§ **Problem to work on**
From the listing below, copy every line that contains the string "Where". Case counts, so uppercase and lowercase letters must match.

——————

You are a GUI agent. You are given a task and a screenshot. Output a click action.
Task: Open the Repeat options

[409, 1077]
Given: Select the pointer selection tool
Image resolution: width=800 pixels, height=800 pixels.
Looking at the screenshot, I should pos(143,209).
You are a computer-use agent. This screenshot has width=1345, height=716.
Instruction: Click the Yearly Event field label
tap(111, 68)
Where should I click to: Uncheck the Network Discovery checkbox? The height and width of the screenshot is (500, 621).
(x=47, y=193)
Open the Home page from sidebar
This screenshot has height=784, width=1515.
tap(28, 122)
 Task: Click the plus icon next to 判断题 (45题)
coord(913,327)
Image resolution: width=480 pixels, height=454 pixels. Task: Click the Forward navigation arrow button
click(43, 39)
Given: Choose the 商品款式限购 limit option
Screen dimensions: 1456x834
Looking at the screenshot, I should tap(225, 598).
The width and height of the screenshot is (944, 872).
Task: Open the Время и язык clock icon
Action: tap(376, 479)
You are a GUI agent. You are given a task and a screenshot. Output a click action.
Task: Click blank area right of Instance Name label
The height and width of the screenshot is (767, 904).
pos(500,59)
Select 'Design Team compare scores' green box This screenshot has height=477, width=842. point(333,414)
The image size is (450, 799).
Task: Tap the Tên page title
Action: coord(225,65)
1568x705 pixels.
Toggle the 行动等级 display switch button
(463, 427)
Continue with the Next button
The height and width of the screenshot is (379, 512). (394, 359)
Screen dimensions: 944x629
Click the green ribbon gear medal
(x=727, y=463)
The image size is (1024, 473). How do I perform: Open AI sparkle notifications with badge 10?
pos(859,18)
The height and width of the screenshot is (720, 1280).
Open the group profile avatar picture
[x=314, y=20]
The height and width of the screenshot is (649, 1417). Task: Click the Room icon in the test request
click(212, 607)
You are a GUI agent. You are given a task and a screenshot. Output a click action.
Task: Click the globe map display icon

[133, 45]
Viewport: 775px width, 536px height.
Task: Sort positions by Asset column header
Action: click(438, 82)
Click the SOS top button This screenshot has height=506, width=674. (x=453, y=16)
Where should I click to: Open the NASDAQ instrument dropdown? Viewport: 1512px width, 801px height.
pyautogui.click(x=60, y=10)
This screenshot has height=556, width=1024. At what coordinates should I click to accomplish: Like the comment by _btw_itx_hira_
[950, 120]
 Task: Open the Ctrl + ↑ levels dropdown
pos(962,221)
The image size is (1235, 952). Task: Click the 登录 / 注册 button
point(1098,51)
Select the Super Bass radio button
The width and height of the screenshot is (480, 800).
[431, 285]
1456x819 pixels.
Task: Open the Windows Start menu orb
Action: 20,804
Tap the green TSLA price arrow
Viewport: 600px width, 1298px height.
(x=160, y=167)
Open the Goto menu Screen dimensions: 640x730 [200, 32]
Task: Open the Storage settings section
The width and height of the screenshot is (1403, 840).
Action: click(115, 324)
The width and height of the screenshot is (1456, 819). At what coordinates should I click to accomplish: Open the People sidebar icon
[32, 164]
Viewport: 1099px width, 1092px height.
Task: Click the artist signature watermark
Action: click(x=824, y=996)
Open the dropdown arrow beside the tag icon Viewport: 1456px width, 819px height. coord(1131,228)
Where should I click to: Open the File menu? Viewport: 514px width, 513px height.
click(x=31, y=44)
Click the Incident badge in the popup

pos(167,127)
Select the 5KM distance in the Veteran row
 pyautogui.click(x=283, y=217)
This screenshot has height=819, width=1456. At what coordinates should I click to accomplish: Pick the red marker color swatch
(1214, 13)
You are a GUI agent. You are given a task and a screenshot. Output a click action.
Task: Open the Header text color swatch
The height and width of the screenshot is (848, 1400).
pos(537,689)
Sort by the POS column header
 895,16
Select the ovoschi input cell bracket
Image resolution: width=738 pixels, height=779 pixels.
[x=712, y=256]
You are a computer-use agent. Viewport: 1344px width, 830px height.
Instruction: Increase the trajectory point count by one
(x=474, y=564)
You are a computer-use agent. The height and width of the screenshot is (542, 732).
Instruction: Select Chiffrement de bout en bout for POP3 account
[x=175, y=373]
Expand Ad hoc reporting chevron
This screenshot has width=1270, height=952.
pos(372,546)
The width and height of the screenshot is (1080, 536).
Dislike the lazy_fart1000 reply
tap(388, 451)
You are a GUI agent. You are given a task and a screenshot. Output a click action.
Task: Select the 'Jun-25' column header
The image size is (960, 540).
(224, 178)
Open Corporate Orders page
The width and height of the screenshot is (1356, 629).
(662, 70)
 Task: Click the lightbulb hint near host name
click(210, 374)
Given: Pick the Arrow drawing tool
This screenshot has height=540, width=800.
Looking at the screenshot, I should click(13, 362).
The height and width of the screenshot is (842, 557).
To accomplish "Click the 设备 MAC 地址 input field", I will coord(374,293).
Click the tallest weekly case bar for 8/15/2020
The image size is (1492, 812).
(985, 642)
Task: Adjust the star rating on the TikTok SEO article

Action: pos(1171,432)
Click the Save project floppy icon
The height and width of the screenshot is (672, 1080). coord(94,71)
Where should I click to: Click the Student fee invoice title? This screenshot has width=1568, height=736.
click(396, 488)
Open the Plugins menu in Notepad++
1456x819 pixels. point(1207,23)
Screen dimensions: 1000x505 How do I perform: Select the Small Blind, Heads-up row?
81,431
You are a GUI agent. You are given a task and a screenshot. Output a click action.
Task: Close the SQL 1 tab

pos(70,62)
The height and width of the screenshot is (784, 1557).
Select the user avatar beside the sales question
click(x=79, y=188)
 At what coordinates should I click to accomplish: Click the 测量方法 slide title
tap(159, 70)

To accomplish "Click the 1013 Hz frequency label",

——————

§ **Solution**
Where should I click to: Uncheck the Network Discovery checkbox? The height and width of the screenshot is (500, 621).
Where should I click to: Open the NASDAQ instrument dropdown? Viewport: 1512px width, 801px height.
Where should I click to: Open the File menu? Viewport: 514px width, 513px height.
Where should I click to: Click the Student fee invoice title? This screenshot has width=1568, height=736.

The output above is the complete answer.